Items listed in a dataset
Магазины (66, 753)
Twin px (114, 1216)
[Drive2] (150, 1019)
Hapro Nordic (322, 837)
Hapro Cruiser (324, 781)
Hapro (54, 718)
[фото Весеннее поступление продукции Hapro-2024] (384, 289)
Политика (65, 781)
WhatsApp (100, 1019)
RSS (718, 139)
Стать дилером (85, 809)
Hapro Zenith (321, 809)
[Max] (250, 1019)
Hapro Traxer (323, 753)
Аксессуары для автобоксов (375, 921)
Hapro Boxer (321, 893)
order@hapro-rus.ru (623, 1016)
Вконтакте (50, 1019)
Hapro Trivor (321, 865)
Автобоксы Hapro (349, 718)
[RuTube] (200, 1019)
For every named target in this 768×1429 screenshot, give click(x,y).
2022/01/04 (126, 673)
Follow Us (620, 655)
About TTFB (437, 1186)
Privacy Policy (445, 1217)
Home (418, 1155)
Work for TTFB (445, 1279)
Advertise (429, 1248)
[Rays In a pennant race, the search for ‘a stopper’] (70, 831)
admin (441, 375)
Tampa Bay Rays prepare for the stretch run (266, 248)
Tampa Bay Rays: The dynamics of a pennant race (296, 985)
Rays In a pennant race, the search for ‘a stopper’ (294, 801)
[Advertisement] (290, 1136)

- Your task
Transcribe, word for word, every line from the one containing "[Rays In a pennant" through the final line of the entries, and nothing else.

- Solution to the problem
[Rays In a pennant race, the search for ‘a stopper’] (70, 831)
admin (441, 375)
Tampa Bay Rays prepare for the stretch run (266, 248)
Tampa Bay Rays: The dynamics of a pennant race (296, 985)
Rays In a pennant race, the search for ‘a stopper’ (294, 801)
[Advertisement] (290, 1136)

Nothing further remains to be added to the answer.